Matt Healy, national executive regulatory and government at Macquarie Telecom, told Government News the NBN will help plug regional towns back into the “wider economy”.
“The NBN will impact local and regional councils in two ways,” he said.
“These councils will either be responsible for providing manpower in building the infrastructure or they’ll be responsible in directing new economy into their towns.”
Mr Healy said some councils have become quite involved in the NBN infrastructure and have taken it to heart.
“Take Ipswich Council, it has already started preparing for the changes the broadband infrastructure will bring to the region.
“They’ve been so poorly served by their current broadband connections and they believe the NBN rollout will be able to change their economy”

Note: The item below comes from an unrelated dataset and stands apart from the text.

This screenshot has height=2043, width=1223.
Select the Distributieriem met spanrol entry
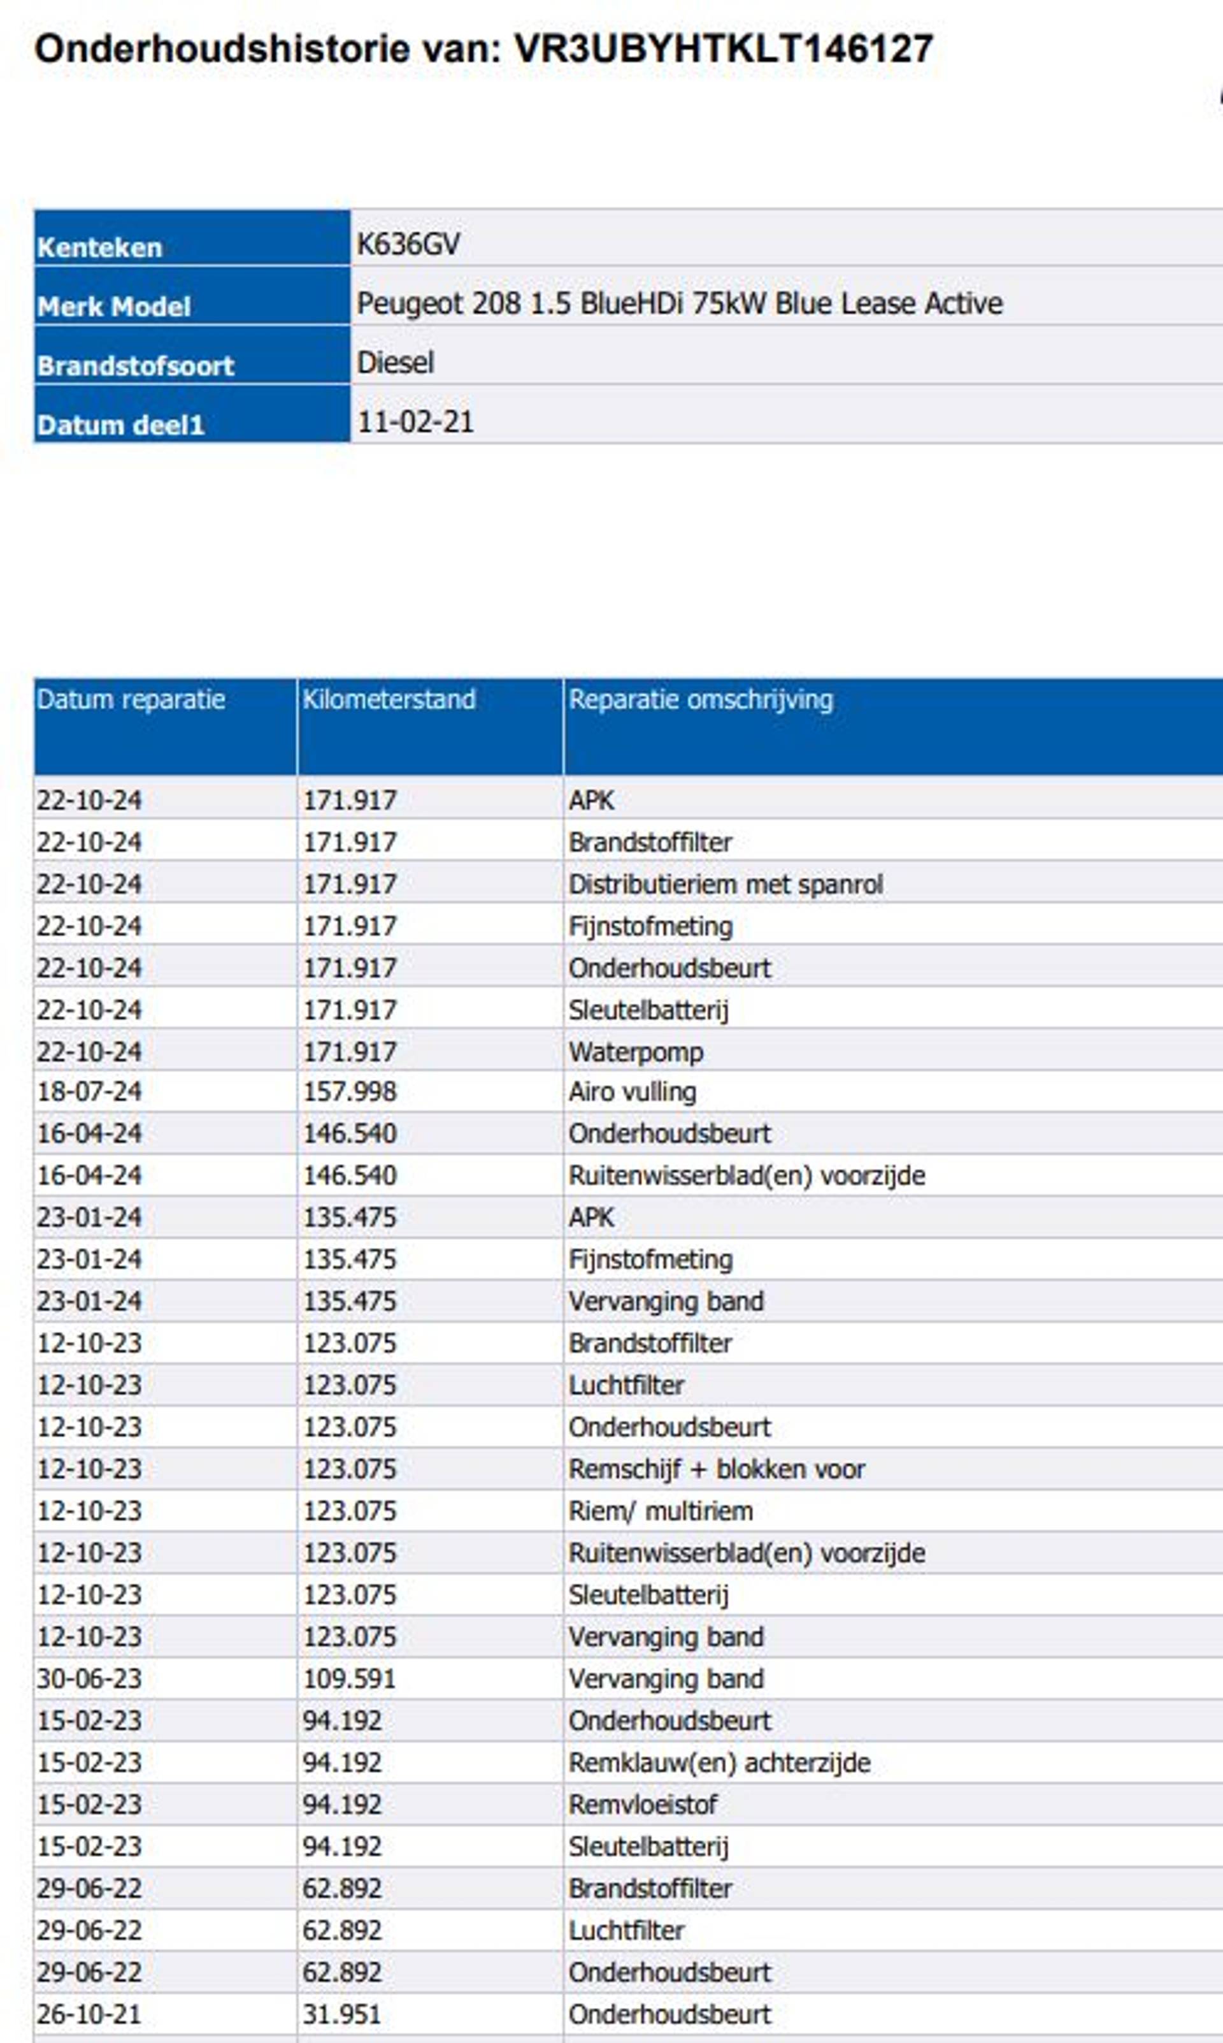point(725,885)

Mr Healey believes the broadband infrastructure will also help metropolitan-based councils provide more services online.
“Some city councils give their residents the ability to pay rates, but that’s limited by the current download speeds,” he said.
“With the NBN councils will be able to allow their users to do things like access their planning applications in 3D, whereby users can walk around their proposed buildings.”
Mr Healy said the early preparations for the NBN, within organisations showed, they weren’t “jaded by the political fighting” that has been going on at the federal level.
Access Economics responses for the survey were received from 550 firms of all sizes across 17 industry groups.